Our "neighbors" in the campsite next to ours decided to take a riverboat down the St. John River later that evening. Around nine o'clock, one of them thought she saw a streak of lightening in the distance. "We'd better get back to camp," she suggested. "There's a storm brewing."

"Storm?" was the credulous reply from her husband. "There isn't a cloud in the sky! You must be dreaming."

"It's coming," she instead. "You'll see!"

Back at our campsite, my family and I had turned in early and we were sound asleep when, around 11:00 p.m., our neighbors in the campsite behind us moved in. It didn't take long for the constant, loud banging of their van doors to wake us all up, and for the next hour, we were the "lucky" recipients of their "setting up camp" noise. Just when we thought that they had finally settled in for the night, their teenage son started to yell at the top of his lungs: "Stop yelling at me, mom! You're always yelling at me! Just leave me alone!" Now, prior to this statement, one that was loud enough to have been heard throughout the entire campground, we hadn't heard a word from his mother. This quickly changed, however, and for the next few minutes, a typical teenager/mother fight served to wake up anyone who hadn't been woken up by the son's initial accusation!
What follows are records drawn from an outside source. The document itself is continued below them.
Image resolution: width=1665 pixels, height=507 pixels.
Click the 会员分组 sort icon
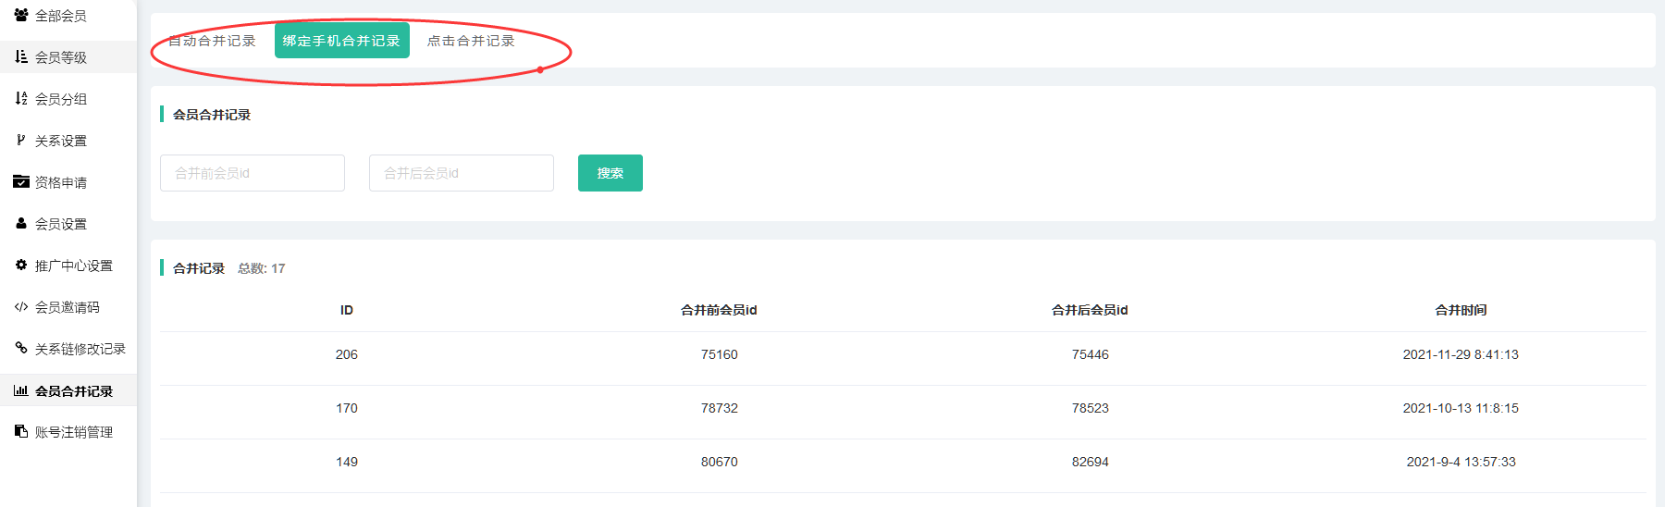pyautogui.click(x=21, y=98)
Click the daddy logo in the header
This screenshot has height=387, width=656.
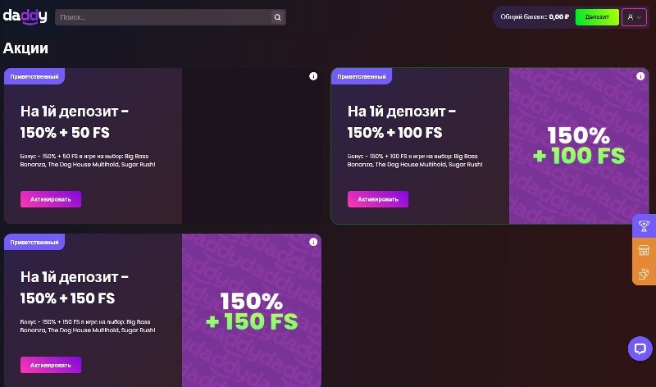coord(25,16)
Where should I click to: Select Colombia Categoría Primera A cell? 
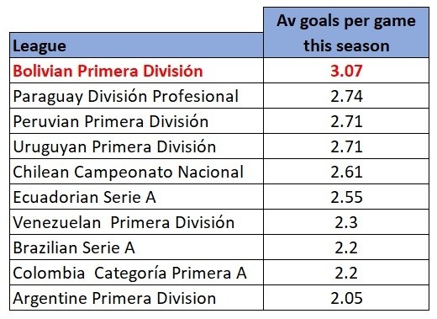136,273
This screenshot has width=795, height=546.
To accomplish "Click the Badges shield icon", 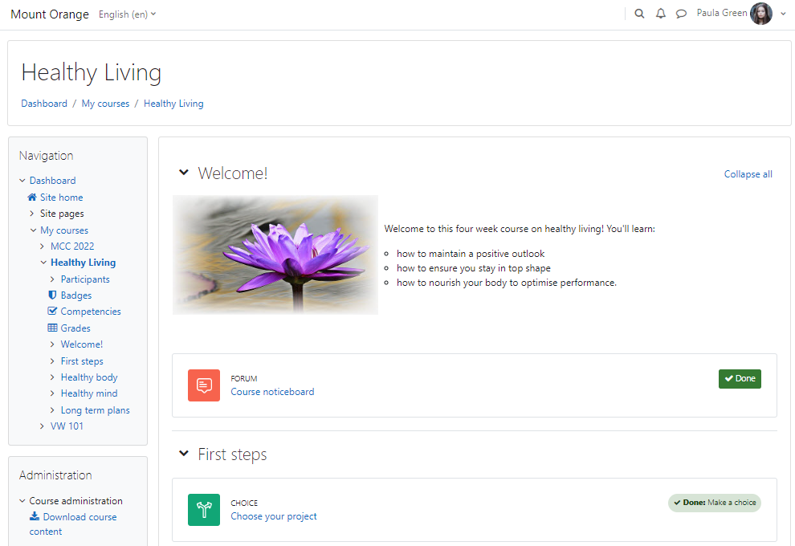I will [x=52, y=295].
This argument could have well gone on for hours if it hadn't been interrupted by a loud clap of thunder, sudden gusts of wind and pounding rain. We were instantly all up, zipping the windows closed, fastening down the ceiling vent, and pushing up the window cover in the door. Our tent trailer began to sway in the wind and the next clap of thunder took out our electricity.

Our noisy, late-coming neighbors soon found themselves chasing their tent, that had decided to go for a stroll with its newfound friend, the wind, and drenched to the bone, their argument ceased.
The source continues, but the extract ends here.